◆ AIM OF THE EXERCISE ◆
Send back the line that contains "Switch to the Prizes tab" and all lines following it through the end of the data below, exactly, omitting pictures.

◆ AVAILABLE DATA ◆
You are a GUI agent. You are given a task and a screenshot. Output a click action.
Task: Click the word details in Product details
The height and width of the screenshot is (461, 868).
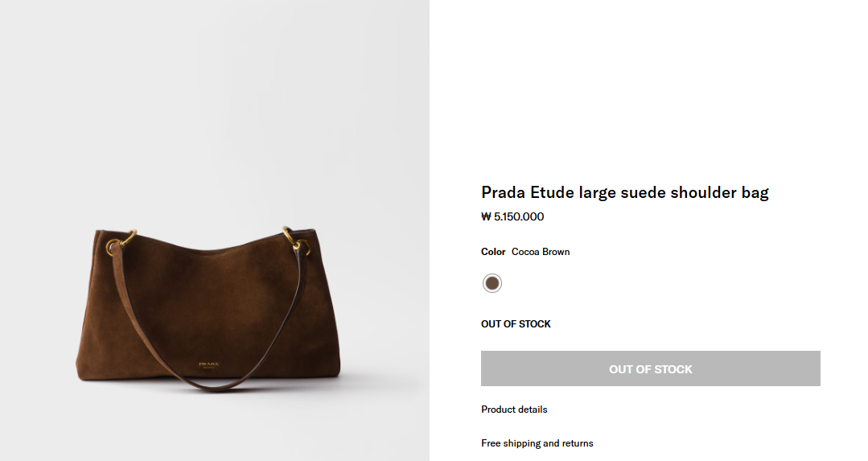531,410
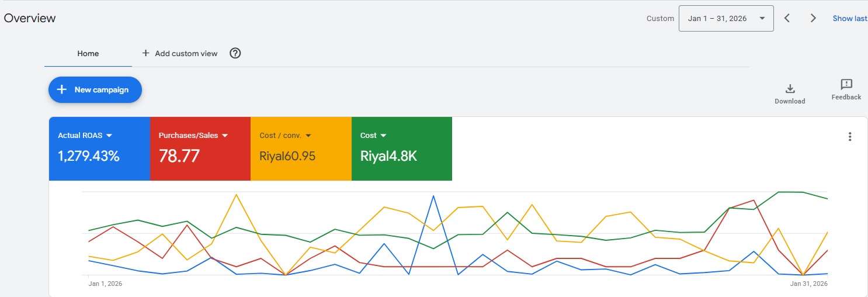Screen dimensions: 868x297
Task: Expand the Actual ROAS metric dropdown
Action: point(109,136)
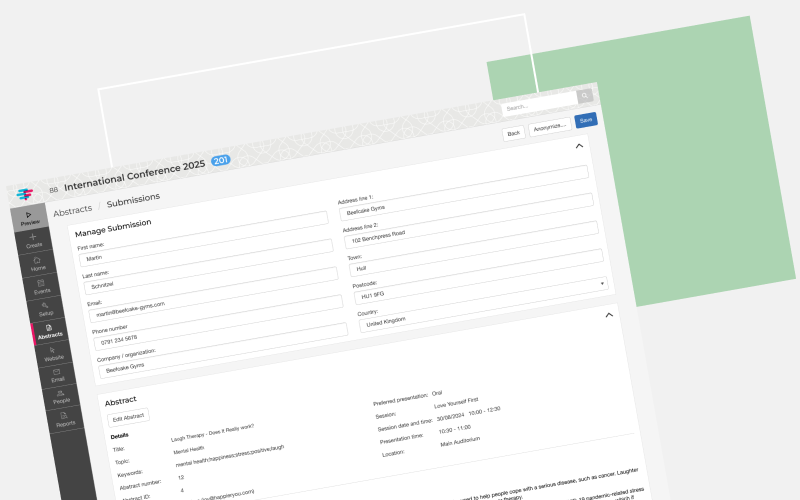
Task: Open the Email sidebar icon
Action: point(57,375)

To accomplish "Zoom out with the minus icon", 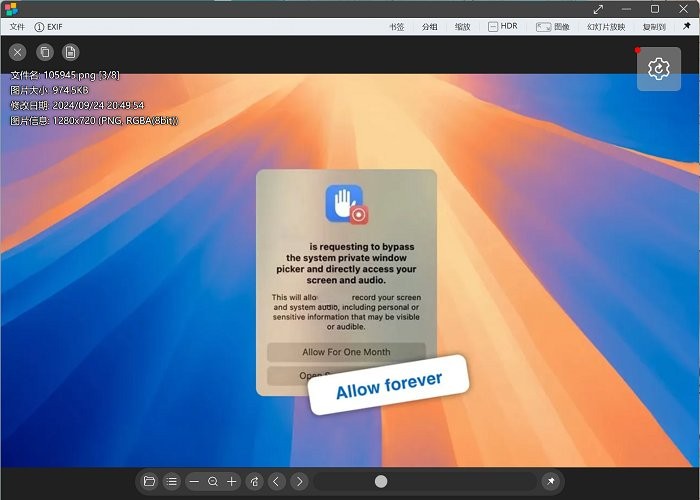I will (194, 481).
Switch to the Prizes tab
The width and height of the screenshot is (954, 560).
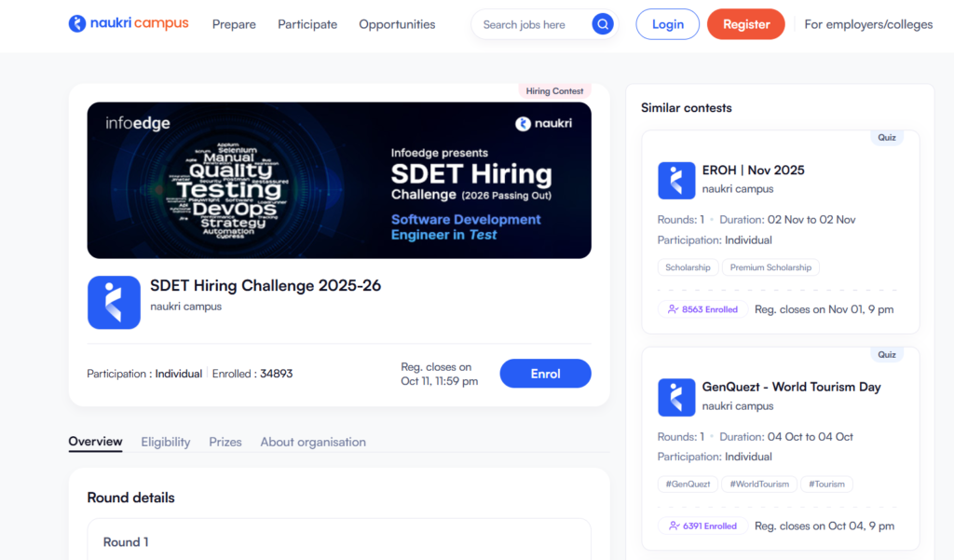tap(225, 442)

◆ ANSWER SECTION ◆
Switch to the Prizes tab
The width and height of the screenshot is (954, 560).
tap(225, 442)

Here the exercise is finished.